Di fronte al potenziale «colonialismo digitale» determinato dall’egemonia delle Big Tech extraeuropee, che detengono le informazioni digitali di cittadini e aziende, l’Unione Europea ha intrapreso una strategia articolata di sostegno agli spazi europei dei dati – personali e non – mirando a rafforzare la competitività delle imprese continentali mediante un corposo pacchetto normativo (Data Act, Data Governance Act, Digital Service Act, Digital Markets Act, eIDAS, Artificial Intelligence Act, Direttiva Open Data) che si propone di attrarre il libero scambio dei dati, ormai considerati una materia prima cruciale per lo sviluppo economico, e nel contempo prevenire potenziali abusi nel loro trattamento (L. Petrone, Il mercato digitale europeo e le cooperative di dati consultabile sul portale “Progetto di Terza Missione COOPERATIVE DI DATI” dell’Università degli Studi di Bologna).

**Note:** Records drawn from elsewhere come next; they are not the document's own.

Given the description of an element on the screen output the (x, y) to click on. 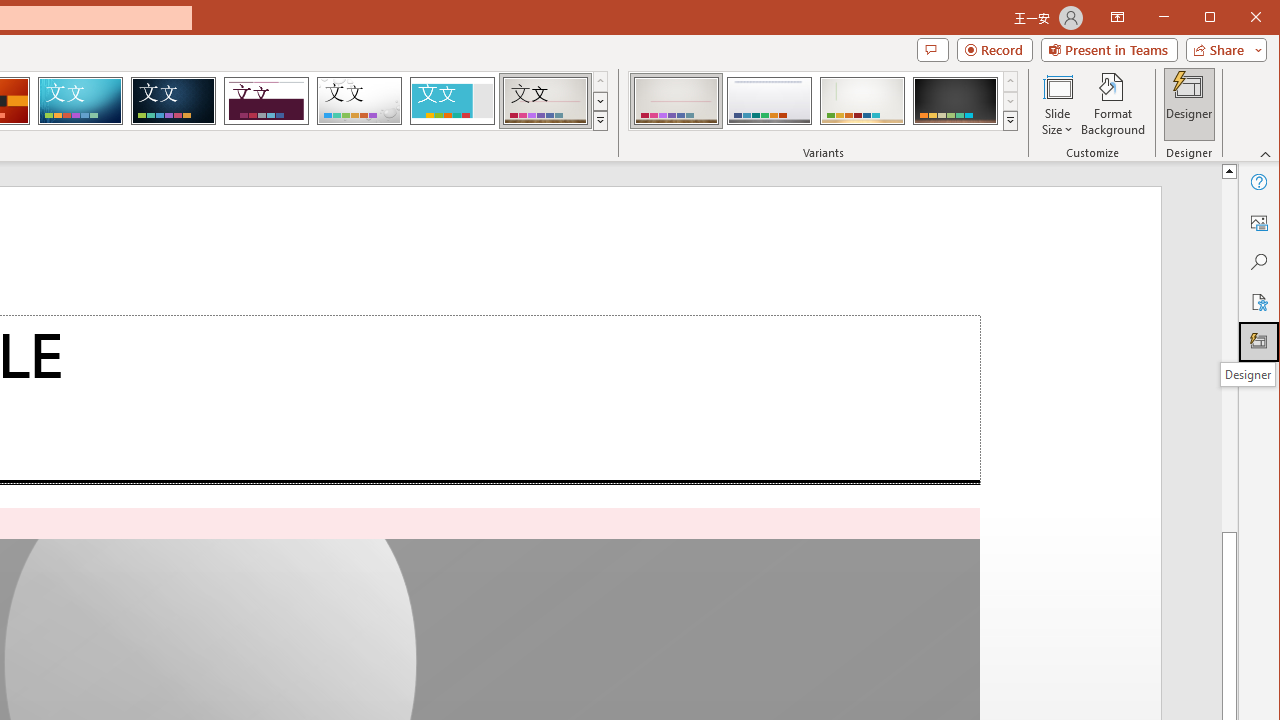
Themes (600, 120)
Slide Size (1057, 104)
Gallery (545, 100)
Damask (173, 100)
Alt Text (1258, 221)
Dividend (266, 100)
Gallery Variant 4 (955, 100)
Droplet (359, 100)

Nel concreto, in cosa si sostanziano i servizi di intermediazione dei dati? Si tratta di servizi che mirano a stabilire relazioni commerciali o non commerciali tra un numero indeterminato di soggetti interessati al trasferimento di dati e di potenziali utilizzatori, facilitando lo scambio degli stessi dati tra i diversi attori. Questi intermediari operano in assenza di conflitti d’interesse e, sebbene possano addebitare costi per facilitare la condivisione dei dati tra le parti, non hanno facoltà di utilizzarli o sfruttarli autonomamente. Sul tema di un tutelato ma libero scambio, Il DGA sovverte le logiche tradizionali imponendo un flusso coattivo di dati B2G in casi eccezionali. Infatti, l’art. 14 del DGA introduce un meccanismo rivoluzionario: i detentori di dati sono ora obbligati a cedere informazioni strategiche a enti pubblici, Commissione e organismi UE per finalità di interesse pubblico. Un’autentica “espropriazione” dei dati che, pur vincolata da rigide cautele, incrina le logiche attualmente dominanti delle Big Tech.
Un ulteriore peculiare aspetto è la previsione delle Cooperative di dati (art. 10 – DGA), un modello di intermediazione unico nel suo genere. Queste cooperative si distinguono per la loro struttura partecipata, volta a perseguire il “superiore interesse” degli utenti. Il loro servizio non è neutrale, ma mira specificamente ad assistere i propri membri nel compiere scelte consapevoli sulla circolazione dei dati personali e, nel caso di transazioni onerose, nel negoziare condizioni contrattuali più vantaggiose con terzi.
A quanto ammonta il business che si cela dietro questa economia dei dati? Secondo il Global Market Insights (GMI) solo l’industria dei “dati alternativi”, corrispondente ai dati ambientali, sociali e di governance (ESG), nel 2023 ha stimato un valore di 4,9 miliardi di dollari. Una cifra destinata a salire, prevedendo un CAGR di oltre il 28% tra il 2024 e il 2032, per un valore finale di circa 42,3 Miliardi di dollari.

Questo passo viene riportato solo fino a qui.